Table 1. Comparison between input and output of type stripper

Rewriting git history

This is enough to change a file to be untyped, so I could re-format the master branch and create a new commit that removes all the formatting, but this would only allow me to show the finished code. I'd really like to be able to browse the code at any point in time to demonstrate how the code progressed. I once worked on a project to code from a versioned object store and convert it to a git repository, so I have a decent idea of how Git stores its data, specifically that it doesn't store diffs, it stores a copy of files in each state they occupied. It occured to me that I could reformat these stored files and rebuild the commit history to point to the modified versions to create a commit history that mirrored the real one without any type annotations.

Do not use this approah to apply black to your code! Do a single commit to contain the changes. Approaches for adding black are covered in the black documentation and the book.

This tool would be a terrible way of converting an existing repository to have no type hints, a one-off commit would be much better, because it rewrites the whole history of the git repository. Anyone with a checkout would find their references would be invalid, which is really frustrating. It would also mean that any old versions you released would no longer have their exact code in the git history. Tools that rewrite history are good for when you're working on something in isolation, but as soon as you've started publishing it you should let the history be, warts and all.

But, I don't want to convert the repo or hide mistakes, I want a read-only version of the entire history with the transform applied. I'll never be checking these branches out, or editing them in any way, just using them as reference material in addition to the real history.

The package I created was git_file_mapper, which (ab)uses the GitPython library for its git interface. This isn't a polished tool, but it's been good enough for me to generate a first pass at the repo.

Running git map-files untyped --transform "*.py" "./blacken.sh" generates untyped/master from the master branch. All local branches and tags have a variant generated automatically. These can then be pushed to a remote.
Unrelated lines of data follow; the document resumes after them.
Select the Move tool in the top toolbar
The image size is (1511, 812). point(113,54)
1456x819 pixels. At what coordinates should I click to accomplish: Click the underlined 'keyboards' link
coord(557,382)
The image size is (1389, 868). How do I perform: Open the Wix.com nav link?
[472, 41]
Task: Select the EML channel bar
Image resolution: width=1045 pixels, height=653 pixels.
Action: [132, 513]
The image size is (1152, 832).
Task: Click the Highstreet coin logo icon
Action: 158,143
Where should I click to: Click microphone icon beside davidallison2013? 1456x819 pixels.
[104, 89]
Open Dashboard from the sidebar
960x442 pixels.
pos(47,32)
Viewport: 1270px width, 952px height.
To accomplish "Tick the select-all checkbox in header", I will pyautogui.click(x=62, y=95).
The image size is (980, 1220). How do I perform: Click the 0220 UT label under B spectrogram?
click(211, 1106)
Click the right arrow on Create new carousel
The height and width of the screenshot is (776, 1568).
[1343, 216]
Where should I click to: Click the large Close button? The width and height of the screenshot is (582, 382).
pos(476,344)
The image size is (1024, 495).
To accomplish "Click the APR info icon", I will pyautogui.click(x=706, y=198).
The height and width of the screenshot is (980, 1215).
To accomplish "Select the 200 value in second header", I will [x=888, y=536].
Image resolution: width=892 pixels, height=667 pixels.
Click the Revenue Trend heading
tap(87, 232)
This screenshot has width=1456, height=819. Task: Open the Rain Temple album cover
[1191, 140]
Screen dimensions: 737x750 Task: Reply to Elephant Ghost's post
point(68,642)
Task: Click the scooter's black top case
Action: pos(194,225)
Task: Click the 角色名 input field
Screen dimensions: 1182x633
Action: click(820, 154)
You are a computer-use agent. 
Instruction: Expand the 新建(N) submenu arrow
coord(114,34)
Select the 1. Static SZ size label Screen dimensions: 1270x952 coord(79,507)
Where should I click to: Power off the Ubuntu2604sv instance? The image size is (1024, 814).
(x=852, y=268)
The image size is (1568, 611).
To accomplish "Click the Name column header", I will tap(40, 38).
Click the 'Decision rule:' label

The blacken.sh file is shown in Listing 1. It runs my fork of black to remove the type hints, then runs black again to stabilise the formatting. The programme used by the --transform option must convert the value of stdin and output it on stdout, so many common utilities would work. For example, you could use --transform "wordlist" sort to sort a wordlist.

#!/bin/bash
set -euxo pipefail
black --strip-typing --fast - | black -
Listing 1. A bash script to strip types and reformat according to black

The result when running on apd.sensors was 21 new branches showing the full change history with the original author and date metadata, but as though functions had never been typed. You can see this in the untyped/master branch, which has been pushed to GitHub.